* Belirtilen amaç 1 *
Kitap halkıyla ilgili ayetlere dayanarak şu soruları yanıtlayın:
(a) Ankebut 29:46'ya göre Kitap halkıyla nasıl tartışılmalıdır?
(b) Ali İmran 3:71'de Kitap halkına hangi iki davranış nedeniyle soru yöneltiliyor?
(c) Ali İmran 3:72'de Kitap halkından bir grup, inananlara indirilene gündüzün hangi vaktinde inanılmasını söylüyor?
::: Kaynak metin
Ankebut - 29:46 Kitap halkıyla, zalim olanları hariç en güzel bir biçimde tartışın ve "Bize indirilene inandık ve size de indirilene inandık. Bizim Tanrımız, sizin de Tanrınız birdir. Biz sadece O'na teslim olduk,"deyin.
Kitap halkının zalimleri:
Ali İmran/3:70 Kitap halkı! Tanık olduğunuz halde neden Allah'ın ayetlerini inkar ediyorsunuz?
Ali İmran/3:71 Kitap halkı! Neden doğru ile yanlışı birbirine karıştırıyor ve bile bile gerçeği gizliyorsunuz?
Ali İmran/3:72 Kitap halkından bir grup dedi ki: "İnananlara indirilmiş olana gündüzün başında inanın ve sonunda inkar edin. Böylece belki dinlerinden dönerler."
::::::
::: Mevcut veriler
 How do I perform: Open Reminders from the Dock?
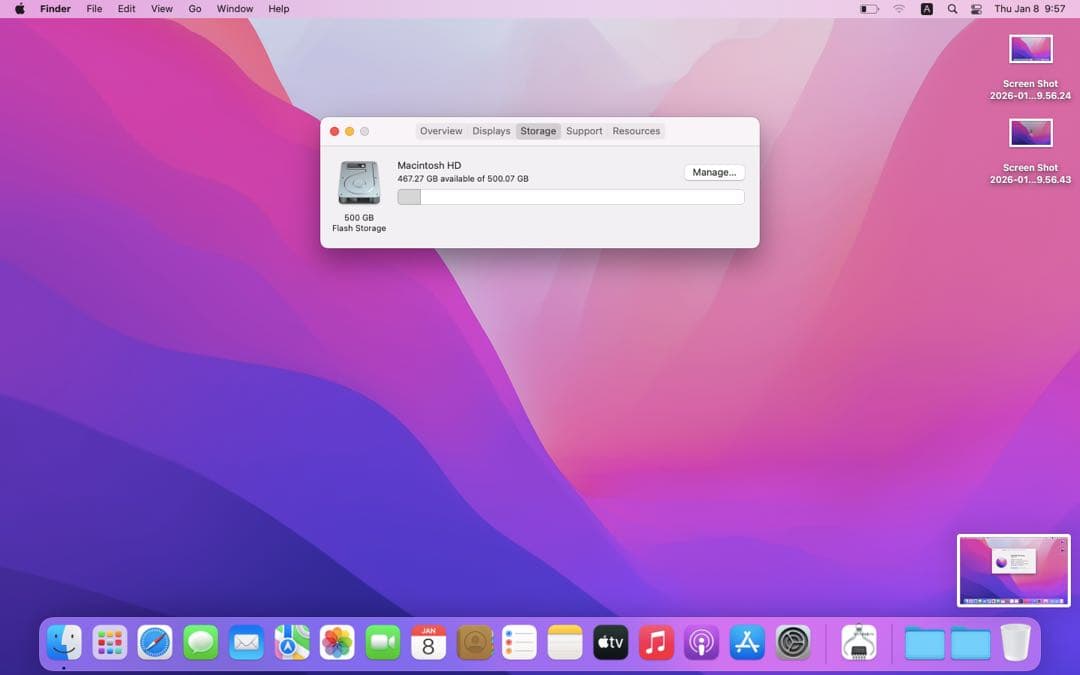pyautogui.click(x=519, y=643)
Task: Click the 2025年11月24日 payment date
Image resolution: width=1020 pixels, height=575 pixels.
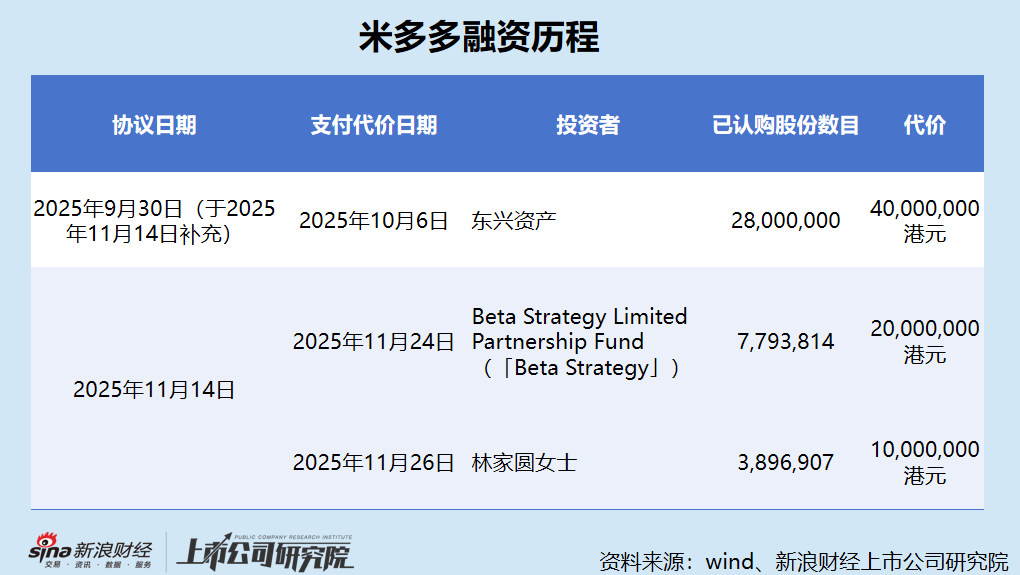Action: (x=373, y=342)
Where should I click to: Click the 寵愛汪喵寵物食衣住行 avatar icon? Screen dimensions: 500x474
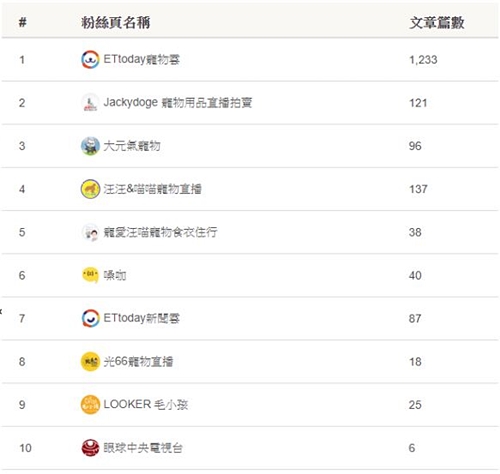tap(90, 232)
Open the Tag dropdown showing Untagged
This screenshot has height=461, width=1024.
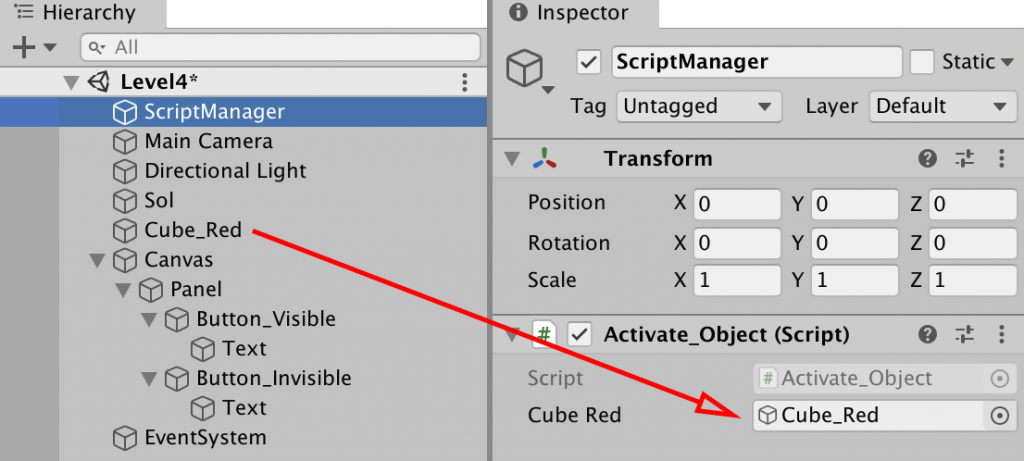[698, 106]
::::::
* Belirtilen amaç 2 *
Kayıtların başından başlayıp "tap(90, 232)" içeren satıra kadar uzanan satırları, bu satır da dahil olmak üzere, boş satırları atlayarak numaralı bir liste hâlinde düzenleyin. Resimleri cevaba koymayın.

* Alıştırma çözümü 1 *
(a) Zalim olanlar hariç, en güzel bir biçimde tartışılmalıdır.
(b) Doğru ile yanlışı birbirine karıştırmaları ve bile bile gerçeği gizlemeleri nedeniyle.
(c) Gündüzün başında.

* Alıştırma çözümü 2 *
1.  How do I perform: Open Reminders from the Dock?
2. pyautogui.click(x=519, y=643)
3. Task: Click the 2025年11月24日 payment date
4. Image resolution: width=1020 pixels, height=575 pixels.
5. Action: (x=373, y=342)
6. Where should I click to: Click the 寵愛汪喵寵物食衣住行 avatar icon? Screen dimensions: 500x474
7. tap(90, 232)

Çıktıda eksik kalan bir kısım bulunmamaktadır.